_TEXT PROVIDED:_
— begin —
Monday, Sep. 30, 1974
Chile: A Case Study
The U.S. began its heavy investment in the political fate of Chile in the early 1960s. President John Kennedy had met Eduardo Frei, leader of the Christian Democratic Party in Chile, and decided that he was the hope of Latin America. Frei was a man of the left, but not too far left, a man who was not hostile to U.S. interests and just might be able to achieve needed reform without violent revolution. When Frei faced Salvador Allende, a self-professed Marxist with a Communist following, in the 1964 election, the U.S. made no secret of where its sympathies lay.
Frei became the recipient of American political advice, encouragement and hefty financial aid. Between 1962 and 1965, the U.S. gave Chile $618 million in direct economic assistance --more per capita than any other Latin American country. In a diary due to be published in Britain this year, former CIA Operative Philip Agee describes how he was called upon for assistance from his post in Montevideo in 1964: "The Santiago station has a really big operation going to keep Salvador Allende from being elected President. He was almost elected at the last elections in 1958, and this time nobody's taking any chances. The trouble is that the office of finance in headquarters [Langley, Va.] couldn't get enough Chilean escudos from the New York banks; so they had to set up regional purchasing offices in Lima and Rio. But even these offices can't satisfy the requirement, so we have been asked to help." The results were gratifying. Frei won with 56% of the vote, and the future of Chile seemed to be assured.
— end —
_DATA SEGMENT:_
— begin —
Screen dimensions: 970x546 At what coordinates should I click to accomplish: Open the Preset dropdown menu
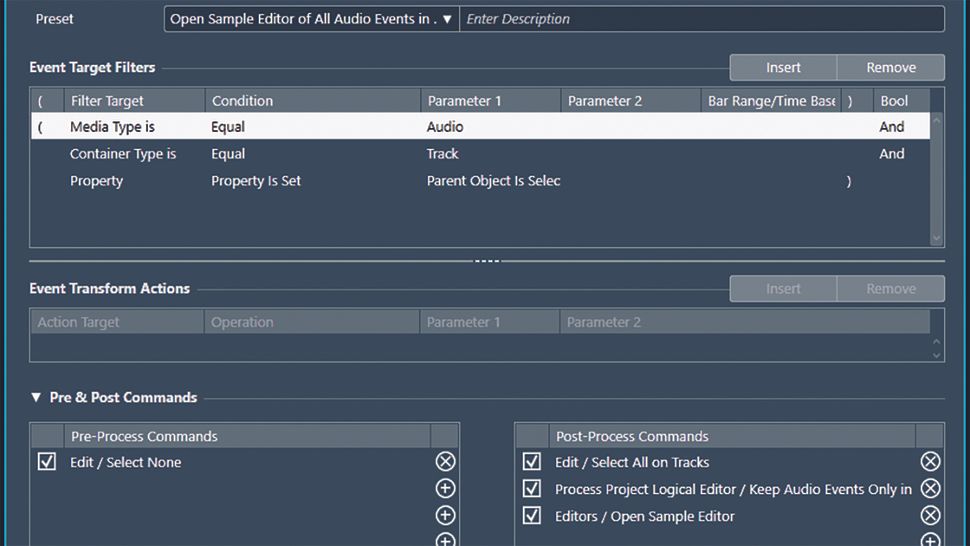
— end —
_INSTRUCTIONS:_
1/ Retype the passage of the Chile article starting at "Monday, Sep. 30, 1974" and ending at "its sympathies lay.".
2/ According to the Chile article, how much direct economic assistance did the U.S. give Chile between 1962 and 1965?
3/ Translate this sentence from the Chile article into Spanish: "Frei became the recipient of American political advice, encouragement and hefty financial aid."

_RESPONSE LIST:_
1/
Monday, Sep. 30, 1974
Chile: A Case Study
The U.S. began its heavy investment in the political fate of Chile in the early 1960s. President John Kennedy had met Eduardo Frei, leader of the Christian Democratic Party in Chile, and decided that he was the hope of Latin America. Frei was a man of the left, but not too far left, a man who was not hostile to U.S. interests and just might be able to achieve needed reform without violent revolution. When Frei faced Salvador Allende, a self-professed Marxist with a Communist following, in the 1964 election, the U.S. made no secret of where its sympathies lay.

2/ $618 million

3/ Frei se convirtió en destinatario de asesoría política, aliento y una cuantiosa ayuda financiera estadounidenses.